Therefore the optimized reaction conditions are the substrate (0.25 mmol), CuCl catalyst (5 mol%), DMSO solvent (2 mL), TBHP (6 equiv.) stirred at room temperature for 4 h. After obtaining the optimized reaction conditions, they were applied to different substrates to examine the scope of this methodology, and the results are summarized in Table 2. The substrate 2-arylbenzaldehydes (4) were synthesized by the Suzuki–Miyaura cross coupling of 2-bromobenzaldehydes and arylboronic acid derivatives. We applied the optimized reaction condition on the substrates (4) bearing a range of electron withdrawing and donating group on both of the aryl rings and the corresponding dibenzopyranones were obtained in good to excellent yield (Table 2, entries 5a–5p). In presence of the electron withdrawing group on either of the aryl rings, biaryl substrates gave a lower yield (Table 2, entries 5c, 5i–k) while the electron donating groups on aryl rings gave a higher yield (Table 2, entries 5d–e, 5l, 5p–r). The yield was lower for entries 5f and 5g due to steric repulsion between the methoxy group and peri hydrogen of the adjacent phenyl ring. The substrate, 2-(m-tolyl)benzaldehyde, gave two possible pyranone derivatives in a 3 : 2 ratio (entry 2n). The substituents at the ortho-position of the Ar₂ ring were unfavourable for product formation (entry 5m, 5o). Finally the methyl ethers of the natural product urolithins A–C were obtained from the corresponding suitably substituted starting materials in excellent yield due to the presence of an electron donating methoxy group (Table 2, entries 5p–r).

Table 2 Investigation of the scope of the substrates^a,b,c

a Reaction conditions: 2-arylbenzaldehyde (0.25 mmol), CuCl (5 mol%), DMSO (2 mL), TBHP (6 equiv.) stirred at room temperature for 4 h.b Isolated yield.c 5n isomers as an NMR ratio.

---

After achieving success in the synthesis of a series of dibenzopyranones, the methodology was applied to fused o-phenylnaphthaldehydes and the results are listed in Table 3. Under the optimized reaction conditions, the substrate o-phenylnaphthaldehydes took a longer reaction time to complete the reaction and the product naphthochromens were formed along with a significant amount of fluorenone derivatives. Finally, the yield of the reaction was lower compared to the benzochromen systems.

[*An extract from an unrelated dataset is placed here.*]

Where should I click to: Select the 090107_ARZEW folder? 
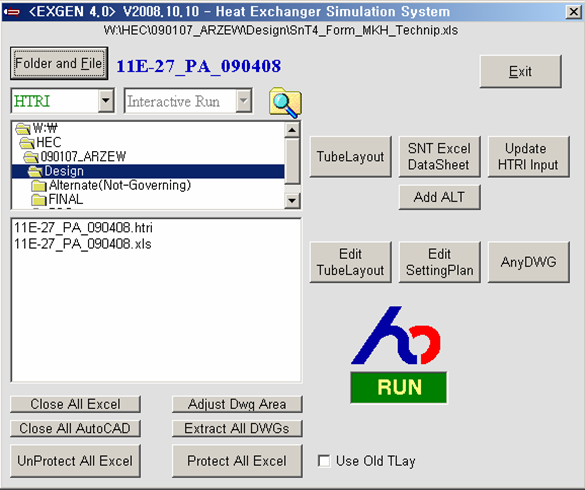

Table 3 Extension of the reaction scope for the synthesis of naphthochromens^a,b

a Reaction conditions: 2-arylbenzaldehyde (0.25 mmol), CuCl (5 mol%), DMSO (2 mL), TBHP (6 equiv.) stirred at room temperature for 12 h.b Isolated yield.

---

After the successful application of this methodology to different o-arylbenzaldehyde derivatives, we examined whether the methodology could also be applicable to 2-arylbenzylalcohol or benzoic acid derivatives. Therefore, we applied the methodology to 2-phenylbenzyl alcohol and 2-phenylbenzoic acid. The substrate 2-phenylbenzyl alcohol promoted the reaction successfully and gave the product dibenzopyranone along with the unreacted intermediate 2-phenylbenzaldehyde under the optimized reaction conditions (Table 4). On the other hand, the 2-phenylbenzoic acid gave the product dibenzopyranone in trace amounts even after 48 h.

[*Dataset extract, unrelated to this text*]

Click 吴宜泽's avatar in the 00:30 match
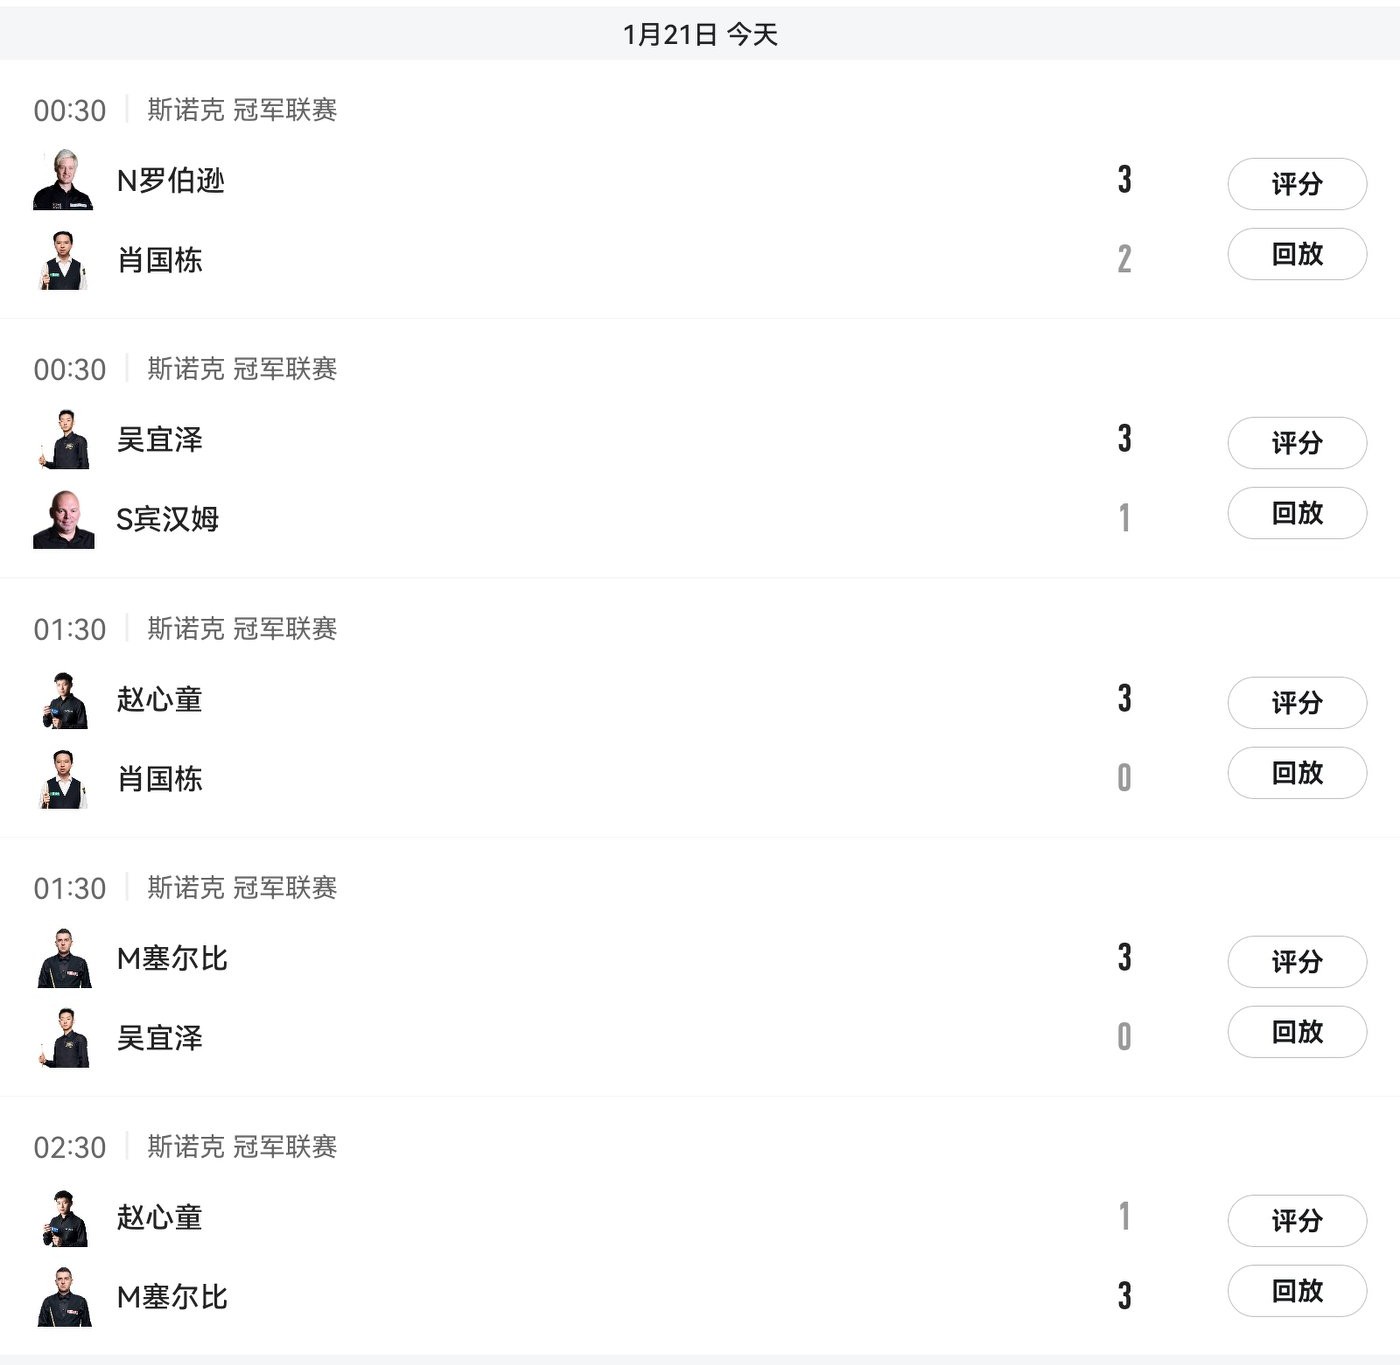click(64, 439)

Table 4 Investigation on the scope of the reaction^a

a Reaction conditions: 2-arylbenzaldehyde (0.25 mmol), CuCl (5 mol%), DMSO (2 mL), TBHP (6 equiv.) stirred at room temperature for the required time.

---

The substrate 4a under the optimized reaction conditions gave the product 5a in 22% yield only in presence of the radical scavenger TEMPO (2.0 equiv.).

Based on the experimental results and literature reports,¹⁶ the tentative mechanism of the reaction is described in Scheme 3. At first, in the presence of a CuCl catalyst, the TBHP decomposes to generate tert-butoxyl and tert-butylperoxy radicals. The tert-butoxyl radical abstracts the aldehyde proton from 4a and gives the radical intermediate A. The intermediate A either combines with the tert-butylperoxy radical to give the perester intermediate B or combines with the adjacent phenyl ring to form the fluorenone (C), which is isolated as a by-product in trace amounts. In presence of the Cu(I) catalyst, the intermediate B decomposes to form the intermediate D and tert-butoxyl radical. The intermediate D then combines with the adjacent phenyl ring to give the radical intermediate E, which forms the product 5a after the abstraction of a proton by the tert-butoxyl radical. The intermediate D gave 2-phenylbenzoic acid when the reaction was performed in water (Table 1, entry 8).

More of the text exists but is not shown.